Published : Sunday, 22 February, 2026 at 12:00 AM  Count : 870
The debate over parliamentary privilege has resurfaced in Bangladesh following the 13th Parliamentary Election. It has taken on added significance after Prime Minister and Chairman of the Bangladesh Nationalist Party, Tarique Rahman, indicated that MPs from his party would forgo duty-free vehicles and government residential plots customarily attached to parliamentary office.

The statement aligns with earlier declarations by Bangladesh Jamaat-e-Islami, whose leaders, before and after the election, publicly committed their MPs to forgoing comparable benefits. The convergence is telling: what was once treated as administrative routine now appears embedded within a broader framework of political positioning.

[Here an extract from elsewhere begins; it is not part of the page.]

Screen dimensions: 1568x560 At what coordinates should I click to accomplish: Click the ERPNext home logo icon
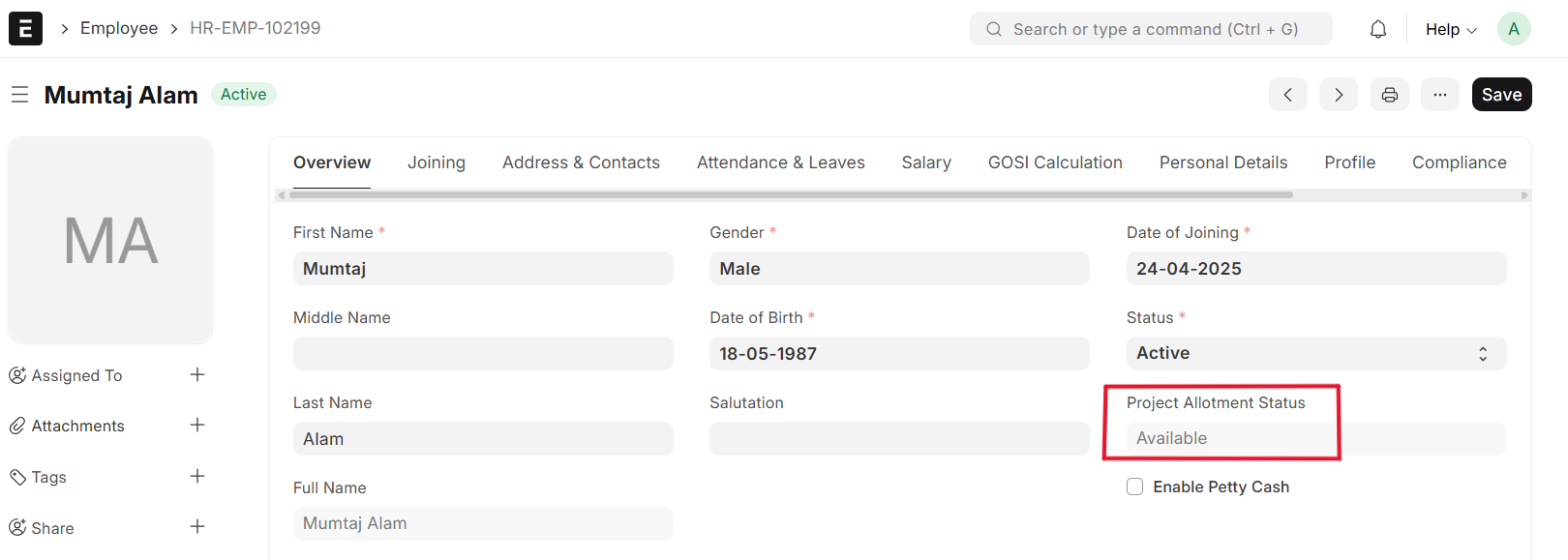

In a country that continues to rank in the lower tier of Transparency International's Corruption Perceptions Index (TIB 2024) and remains below the global median in control of corruption and regulatory quality, according to the World Bank's Worldwide Governance Indicators (World Bank 2024), even relatively modest financial privileges can assume disproportionate symbolic weight. The issue, therefore, extends beyond administrative procedure. It speaks to how political authority is perceived and legitimised in a climate of intensified scrutiny and rising expectations of accountability.

Under current regulations, Members of Parliament are permitted to import one duty-free vehicle during their tenure and also qualify for preferential allocation of government residential plots under designated housing schemes (Parliament Secretariat Guidelines; Ministry of Housing Circulars). Far from being incidental concessions, these provisions are institutionalised within the administrative framework and have developed across successive parliamentary terms.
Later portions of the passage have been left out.